→ **Assigned task**
Give the number of lines in the data that hold the word "team", and nothing else.

(Beginning of Data to process)

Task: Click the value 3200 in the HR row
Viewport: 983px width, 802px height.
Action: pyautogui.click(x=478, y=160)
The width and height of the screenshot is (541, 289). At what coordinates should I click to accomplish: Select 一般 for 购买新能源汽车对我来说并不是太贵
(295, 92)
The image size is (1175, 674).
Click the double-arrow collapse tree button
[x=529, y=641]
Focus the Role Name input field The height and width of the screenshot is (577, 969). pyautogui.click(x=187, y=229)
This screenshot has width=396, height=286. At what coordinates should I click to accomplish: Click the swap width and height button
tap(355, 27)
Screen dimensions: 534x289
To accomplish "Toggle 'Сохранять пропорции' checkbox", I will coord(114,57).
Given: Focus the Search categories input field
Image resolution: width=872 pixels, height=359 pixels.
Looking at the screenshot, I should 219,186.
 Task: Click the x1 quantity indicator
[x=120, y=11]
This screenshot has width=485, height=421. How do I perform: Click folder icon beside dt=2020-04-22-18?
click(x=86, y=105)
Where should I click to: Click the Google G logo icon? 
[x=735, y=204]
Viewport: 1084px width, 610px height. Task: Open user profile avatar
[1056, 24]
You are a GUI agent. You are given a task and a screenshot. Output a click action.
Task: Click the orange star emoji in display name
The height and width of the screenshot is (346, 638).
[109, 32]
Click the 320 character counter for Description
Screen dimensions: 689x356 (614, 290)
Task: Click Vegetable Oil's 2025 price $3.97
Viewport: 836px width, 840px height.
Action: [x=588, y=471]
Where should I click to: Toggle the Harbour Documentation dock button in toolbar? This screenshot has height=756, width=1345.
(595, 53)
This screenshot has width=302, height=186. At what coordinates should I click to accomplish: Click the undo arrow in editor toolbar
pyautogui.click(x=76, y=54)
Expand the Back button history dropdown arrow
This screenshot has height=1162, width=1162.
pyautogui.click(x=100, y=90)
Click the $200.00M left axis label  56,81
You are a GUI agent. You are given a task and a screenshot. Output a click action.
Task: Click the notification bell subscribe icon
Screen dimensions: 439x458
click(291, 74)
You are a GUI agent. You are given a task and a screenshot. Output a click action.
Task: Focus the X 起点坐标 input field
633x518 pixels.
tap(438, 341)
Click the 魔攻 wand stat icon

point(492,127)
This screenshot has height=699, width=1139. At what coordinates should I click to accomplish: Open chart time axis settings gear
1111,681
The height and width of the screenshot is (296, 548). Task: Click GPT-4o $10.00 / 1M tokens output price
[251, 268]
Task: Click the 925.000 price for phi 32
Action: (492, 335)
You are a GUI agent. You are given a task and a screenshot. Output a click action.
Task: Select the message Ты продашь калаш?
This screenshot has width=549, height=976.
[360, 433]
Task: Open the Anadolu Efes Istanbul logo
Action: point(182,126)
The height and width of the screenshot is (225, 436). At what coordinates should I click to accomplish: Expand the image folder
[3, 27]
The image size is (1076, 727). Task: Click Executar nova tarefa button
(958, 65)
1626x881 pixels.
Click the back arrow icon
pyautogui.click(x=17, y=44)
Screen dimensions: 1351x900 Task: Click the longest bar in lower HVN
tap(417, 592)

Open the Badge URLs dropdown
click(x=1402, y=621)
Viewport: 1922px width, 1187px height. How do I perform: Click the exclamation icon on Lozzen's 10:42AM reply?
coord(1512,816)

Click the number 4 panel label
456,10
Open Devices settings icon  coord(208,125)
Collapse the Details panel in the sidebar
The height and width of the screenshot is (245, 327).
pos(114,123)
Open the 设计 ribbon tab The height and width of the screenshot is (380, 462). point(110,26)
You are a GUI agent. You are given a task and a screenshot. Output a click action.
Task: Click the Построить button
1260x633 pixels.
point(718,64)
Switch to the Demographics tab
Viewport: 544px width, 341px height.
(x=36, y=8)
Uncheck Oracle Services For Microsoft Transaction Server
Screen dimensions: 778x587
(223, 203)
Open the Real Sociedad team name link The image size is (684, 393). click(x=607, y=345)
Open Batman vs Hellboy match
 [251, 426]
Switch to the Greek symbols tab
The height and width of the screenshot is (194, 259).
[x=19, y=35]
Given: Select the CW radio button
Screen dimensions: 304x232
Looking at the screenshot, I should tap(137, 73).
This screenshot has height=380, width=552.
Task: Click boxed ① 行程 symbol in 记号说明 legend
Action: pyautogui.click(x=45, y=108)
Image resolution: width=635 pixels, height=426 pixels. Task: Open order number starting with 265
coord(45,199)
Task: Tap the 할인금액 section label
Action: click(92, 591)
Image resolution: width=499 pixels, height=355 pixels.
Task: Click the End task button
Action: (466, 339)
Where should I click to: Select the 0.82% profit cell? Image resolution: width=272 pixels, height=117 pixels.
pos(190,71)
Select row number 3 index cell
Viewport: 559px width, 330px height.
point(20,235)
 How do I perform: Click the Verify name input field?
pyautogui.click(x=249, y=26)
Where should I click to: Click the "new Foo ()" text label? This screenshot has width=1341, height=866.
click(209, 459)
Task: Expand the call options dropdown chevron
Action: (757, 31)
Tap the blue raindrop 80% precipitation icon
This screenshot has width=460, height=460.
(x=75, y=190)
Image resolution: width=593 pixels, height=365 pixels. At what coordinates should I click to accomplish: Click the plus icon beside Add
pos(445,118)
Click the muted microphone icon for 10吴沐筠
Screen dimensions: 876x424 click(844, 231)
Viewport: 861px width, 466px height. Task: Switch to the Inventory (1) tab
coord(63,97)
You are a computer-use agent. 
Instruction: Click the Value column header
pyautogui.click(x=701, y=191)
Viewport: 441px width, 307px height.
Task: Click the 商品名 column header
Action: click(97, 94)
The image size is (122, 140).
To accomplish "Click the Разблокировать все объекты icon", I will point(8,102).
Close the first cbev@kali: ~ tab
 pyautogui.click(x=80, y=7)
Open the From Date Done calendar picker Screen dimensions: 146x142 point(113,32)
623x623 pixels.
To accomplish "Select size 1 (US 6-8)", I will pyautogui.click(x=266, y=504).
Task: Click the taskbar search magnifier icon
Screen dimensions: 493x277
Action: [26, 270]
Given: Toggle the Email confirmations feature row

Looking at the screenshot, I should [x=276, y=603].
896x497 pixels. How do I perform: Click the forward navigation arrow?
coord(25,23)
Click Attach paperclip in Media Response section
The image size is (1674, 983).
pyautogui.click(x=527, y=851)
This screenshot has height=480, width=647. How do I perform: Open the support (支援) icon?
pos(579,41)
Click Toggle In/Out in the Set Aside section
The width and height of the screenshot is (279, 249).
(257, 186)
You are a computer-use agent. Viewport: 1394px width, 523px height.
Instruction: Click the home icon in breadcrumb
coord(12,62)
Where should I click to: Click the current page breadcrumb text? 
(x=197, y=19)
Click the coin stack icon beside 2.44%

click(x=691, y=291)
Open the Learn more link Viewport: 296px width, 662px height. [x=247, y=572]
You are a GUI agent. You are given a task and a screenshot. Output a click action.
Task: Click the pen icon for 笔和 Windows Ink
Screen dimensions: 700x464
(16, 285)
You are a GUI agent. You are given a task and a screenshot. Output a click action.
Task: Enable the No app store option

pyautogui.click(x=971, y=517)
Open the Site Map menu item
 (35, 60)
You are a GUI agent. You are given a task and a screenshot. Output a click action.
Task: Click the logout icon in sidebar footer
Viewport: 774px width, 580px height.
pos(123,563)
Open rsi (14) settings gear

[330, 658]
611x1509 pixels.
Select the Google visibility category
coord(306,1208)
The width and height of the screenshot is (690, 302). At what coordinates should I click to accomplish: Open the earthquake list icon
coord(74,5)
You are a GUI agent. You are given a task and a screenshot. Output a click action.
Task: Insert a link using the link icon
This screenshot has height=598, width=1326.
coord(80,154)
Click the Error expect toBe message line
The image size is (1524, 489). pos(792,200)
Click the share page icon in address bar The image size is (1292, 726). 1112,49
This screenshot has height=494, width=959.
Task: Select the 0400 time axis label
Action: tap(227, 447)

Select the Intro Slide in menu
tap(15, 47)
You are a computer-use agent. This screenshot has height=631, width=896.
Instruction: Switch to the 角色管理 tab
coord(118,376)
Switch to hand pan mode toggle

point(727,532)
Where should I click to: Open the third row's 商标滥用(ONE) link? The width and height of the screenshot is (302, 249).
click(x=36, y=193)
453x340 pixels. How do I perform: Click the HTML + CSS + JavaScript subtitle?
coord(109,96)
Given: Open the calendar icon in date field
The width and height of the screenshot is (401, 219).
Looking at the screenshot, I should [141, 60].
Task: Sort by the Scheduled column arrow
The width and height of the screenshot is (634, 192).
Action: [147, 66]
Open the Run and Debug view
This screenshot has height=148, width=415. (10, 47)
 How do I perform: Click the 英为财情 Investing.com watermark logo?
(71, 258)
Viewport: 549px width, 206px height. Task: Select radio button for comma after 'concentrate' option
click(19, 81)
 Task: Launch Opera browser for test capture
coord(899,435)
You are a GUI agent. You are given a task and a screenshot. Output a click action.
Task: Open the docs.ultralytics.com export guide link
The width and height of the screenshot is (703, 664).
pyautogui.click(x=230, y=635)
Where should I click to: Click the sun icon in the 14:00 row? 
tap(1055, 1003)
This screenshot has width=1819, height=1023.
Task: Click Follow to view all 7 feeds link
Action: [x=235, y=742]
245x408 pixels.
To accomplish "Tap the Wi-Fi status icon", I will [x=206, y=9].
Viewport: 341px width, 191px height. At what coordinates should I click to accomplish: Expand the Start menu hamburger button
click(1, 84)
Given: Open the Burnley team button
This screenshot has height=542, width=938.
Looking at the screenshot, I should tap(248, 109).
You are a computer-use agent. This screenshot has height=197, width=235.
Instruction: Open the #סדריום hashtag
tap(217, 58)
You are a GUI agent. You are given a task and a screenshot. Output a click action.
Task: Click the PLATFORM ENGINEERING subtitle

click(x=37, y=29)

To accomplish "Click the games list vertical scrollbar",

(End of Data to process)

→ **Response to this exercise**
2